Manche Radikalen – wie der Naturwissenschaftler James Lovelock – sind der Überzeugung, es sei bereits zu spät, einen gefährlichen Klimawandel noch abzuwenden, und die Menschheit täte besser daran, das Gros ihrer Energien in den Versuch zu investieren, sich bestmöglich darauf vorzubereiten und Überlebensstrategien für diesen Fall zu entwickeln. Andere glauben, wir könnten die schlimmsten Folgen eines Klimawandels noch verhüten, müssten dann aber hier und jetzt weitreichende Maßnahmen ergreifen.

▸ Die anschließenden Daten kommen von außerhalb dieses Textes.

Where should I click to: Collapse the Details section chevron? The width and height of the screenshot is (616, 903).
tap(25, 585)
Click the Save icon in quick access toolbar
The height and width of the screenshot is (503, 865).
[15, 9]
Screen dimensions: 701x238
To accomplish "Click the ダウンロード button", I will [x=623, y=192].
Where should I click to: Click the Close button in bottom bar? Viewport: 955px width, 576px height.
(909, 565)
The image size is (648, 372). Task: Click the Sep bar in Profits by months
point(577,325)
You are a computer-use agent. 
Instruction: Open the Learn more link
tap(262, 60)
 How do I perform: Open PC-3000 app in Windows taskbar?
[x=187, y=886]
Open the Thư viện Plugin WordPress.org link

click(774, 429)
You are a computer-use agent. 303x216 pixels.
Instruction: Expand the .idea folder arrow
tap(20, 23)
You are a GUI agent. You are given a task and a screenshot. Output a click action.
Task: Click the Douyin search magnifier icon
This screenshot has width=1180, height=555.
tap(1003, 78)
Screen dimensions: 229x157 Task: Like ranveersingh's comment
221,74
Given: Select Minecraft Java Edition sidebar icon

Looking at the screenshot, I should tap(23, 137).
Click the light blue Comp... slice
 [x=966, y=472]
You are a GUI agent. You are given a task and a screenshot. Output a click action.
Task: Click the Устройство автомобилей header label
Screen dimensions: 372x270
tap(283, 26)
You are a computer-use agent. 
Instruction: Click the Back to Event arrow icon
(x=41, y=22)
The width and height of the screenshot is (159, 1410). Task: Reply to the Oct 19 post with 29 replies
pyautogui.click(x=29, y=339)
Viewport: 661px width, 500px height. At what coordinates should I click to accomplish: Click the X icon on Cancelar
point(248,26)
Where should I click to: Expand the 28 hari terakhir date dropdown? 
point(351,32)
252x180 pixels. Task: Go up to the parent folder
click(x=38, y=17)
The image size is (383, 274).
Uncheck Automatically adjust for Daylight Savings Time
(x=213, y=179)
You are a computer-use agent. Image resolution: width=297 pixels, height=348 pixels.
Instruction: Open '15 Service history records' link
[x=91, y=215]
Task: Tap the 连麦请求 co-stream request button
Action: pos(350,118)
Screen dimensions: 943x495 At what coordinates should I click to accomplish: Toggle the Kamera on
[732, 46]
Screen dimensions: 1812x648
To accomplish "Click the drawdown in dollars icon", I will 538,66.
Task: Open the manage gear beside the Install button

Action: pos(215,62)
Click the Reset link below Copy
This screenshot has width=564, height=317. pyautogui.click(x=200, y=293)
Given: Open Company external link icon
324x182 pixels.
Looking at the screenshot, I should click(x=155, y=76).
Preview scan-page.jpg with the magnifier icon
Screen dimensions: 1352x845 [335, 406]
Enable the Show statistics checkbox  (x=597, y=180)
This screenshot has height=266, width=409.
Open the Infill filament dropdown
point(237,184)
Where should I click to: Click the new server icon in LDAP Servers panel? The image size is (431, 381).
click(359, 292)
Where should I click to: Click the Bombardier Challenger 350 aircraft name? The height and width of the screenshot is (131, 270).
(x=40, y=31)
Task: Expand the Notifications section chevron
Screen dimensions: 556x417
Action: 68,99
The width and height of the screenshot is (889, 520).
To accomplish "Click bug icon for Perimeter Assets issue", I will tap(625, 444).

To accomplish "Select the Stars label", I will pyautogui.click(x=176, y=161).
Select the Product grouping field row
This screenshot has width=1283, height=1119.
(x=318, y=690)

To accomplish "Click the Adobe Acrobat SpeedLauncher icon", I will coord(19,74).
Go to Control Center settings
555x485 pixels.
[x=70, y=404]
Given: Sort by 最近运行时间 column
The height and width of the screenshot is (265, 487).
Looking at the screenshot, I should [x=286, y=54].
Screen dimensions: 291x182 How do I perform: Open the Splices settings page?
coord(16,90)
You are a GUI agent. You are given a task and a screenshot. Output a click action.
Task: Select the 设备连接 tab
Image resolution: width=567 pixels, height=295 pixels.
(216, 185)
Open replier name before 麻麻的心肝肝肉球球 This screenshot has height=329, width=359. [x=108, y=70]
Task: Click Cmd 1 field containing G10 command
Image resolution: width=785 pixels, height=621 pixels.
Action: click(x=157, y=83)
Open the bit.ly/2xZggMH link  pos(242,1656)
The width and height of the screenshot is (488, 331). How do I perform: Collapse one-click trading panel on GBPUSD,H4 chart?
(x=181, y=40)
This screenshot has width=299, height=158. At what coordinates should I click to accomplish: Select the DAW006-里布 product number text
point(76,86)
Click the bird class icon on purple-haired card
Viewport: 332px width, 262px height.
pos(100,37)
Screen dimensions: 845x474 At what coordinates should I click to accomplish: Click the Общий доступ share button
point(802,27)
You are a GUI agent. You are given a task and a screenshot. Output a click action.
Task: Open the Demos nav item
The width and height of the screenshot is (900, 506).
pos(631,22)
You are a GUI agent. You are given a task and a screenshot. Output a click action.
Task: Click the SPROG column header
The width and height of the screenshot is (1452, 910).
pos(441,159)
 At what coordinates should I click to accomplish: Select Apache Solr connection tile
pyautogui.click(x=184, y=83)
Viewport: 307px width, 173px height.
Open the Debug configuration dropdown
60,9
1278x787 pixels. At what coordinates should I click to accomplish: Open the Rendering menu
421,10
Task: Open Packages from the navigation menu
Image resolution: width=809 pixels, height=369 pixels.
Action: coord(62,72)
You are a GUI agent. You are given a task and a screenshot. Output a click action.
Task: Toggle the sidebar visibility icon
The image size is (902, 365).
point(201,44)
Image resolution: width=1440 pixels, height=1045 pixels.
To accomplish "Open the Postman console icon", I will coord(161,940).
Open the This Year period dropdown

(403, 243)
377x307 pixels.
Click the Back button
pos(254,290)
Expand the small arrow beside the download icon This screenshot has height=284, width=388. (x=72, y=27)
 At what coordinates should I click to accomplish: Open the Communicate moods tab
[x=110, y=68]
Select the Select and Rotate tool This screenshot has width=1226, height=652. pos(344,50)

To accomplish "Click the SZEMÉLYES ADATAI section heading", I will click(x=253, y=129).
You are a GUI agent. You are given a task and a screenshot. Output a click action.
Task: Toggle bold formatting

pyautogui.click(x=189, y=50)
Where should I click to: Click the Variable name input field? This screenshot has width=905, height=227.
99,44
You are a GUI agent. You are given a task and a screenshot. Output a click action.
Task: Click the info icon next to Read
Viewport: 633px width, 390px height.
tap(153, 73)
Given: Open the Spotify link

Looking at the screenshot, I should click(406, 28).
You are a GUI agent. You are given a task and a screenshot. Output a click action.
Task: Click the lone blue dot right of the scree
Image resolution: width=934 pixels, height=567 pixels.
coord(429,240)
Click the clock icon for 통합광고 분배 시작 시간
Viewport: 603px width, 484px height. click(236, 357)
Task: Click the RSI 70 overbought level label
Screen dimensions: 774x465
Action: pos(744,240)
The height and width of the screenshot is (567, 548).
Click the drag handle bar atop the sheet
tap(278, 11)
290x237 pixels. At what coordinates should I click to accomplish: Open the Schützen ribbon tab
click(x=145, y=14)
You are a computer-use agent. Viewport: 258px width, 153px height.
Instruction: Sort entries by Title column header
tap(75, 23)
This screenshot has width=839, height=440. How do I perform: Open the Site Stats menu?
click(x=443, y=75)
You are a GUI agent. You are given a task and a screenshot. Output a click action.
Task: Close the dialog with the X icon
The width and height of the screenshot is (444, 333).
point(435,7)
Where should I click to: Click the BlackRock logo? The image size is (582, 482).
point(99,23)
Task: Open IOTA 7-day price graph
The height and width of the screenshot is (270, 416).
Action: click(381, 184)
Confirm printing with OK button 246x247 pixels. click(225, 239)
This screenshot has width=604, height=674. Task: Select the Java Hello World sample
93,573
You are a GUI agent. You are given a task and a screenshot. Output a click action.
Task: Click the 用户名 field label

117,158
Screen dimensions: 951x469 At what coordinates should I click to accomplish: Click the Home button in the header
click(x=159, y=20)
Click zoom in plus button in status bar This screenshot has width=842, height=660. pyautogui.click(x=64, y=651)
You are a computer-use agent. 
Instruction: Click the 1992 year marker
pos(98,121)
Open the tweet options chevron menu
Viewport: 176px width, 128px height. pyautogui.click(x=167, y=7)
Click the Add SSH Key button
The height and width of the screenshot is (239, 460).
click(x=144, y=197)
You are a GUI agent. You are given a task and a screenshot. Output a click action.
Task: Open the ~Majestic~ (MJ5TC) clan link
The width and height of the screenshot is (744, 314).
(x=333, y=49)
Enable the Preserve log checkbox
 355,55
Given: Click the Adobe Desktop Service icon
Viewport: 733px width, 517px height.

Wie sollen wir diese divergierenden Positionen einschätzen? Offensichtlich ist es von erheblicher Bedeutung, welche der drei skizzierten Auffassungen der Wahrheit am nächsten kommt. Die Skeptiker dürfen wir nicht ignorieren, und sei es nur, weil sie die öffentliche Meinung beeinflussen. Interessengruppen, die eine Politik gegen die Klimawandel-These betreiben, und gewöhnliche Bürger, die nicht willens sind, ihre Denk- und Lebensgewohnheiten zu ändern, können einfach sagen: »Was soll’s, nichts davon ist bewiesen, oder?« Man könnte den Skeptikern auch zugute halten, dass sie eine nützliche Rolle spielen, insofern sie die Klimawandel-Orthodoxie immer wieder auf den Prüfstand stellen und so verhindern, dass sie zu einem neuen Dogmatismus erstarrt. Das IPCC hat sich ein hohes Maß an Autorität verschafft, doch auch die Radikalen verdienen unsere Aufmerksamkeit, denn wenn sie recht haben, stehen wir womöglich schon in absehbarer Zeit vor gefährlichen Herausforderungen. Politische Führer sind verpflichtet, den Gang der Debatte zu verfolgen und neue wissenschaftliche Befunde kontinuierlich zu bewerten.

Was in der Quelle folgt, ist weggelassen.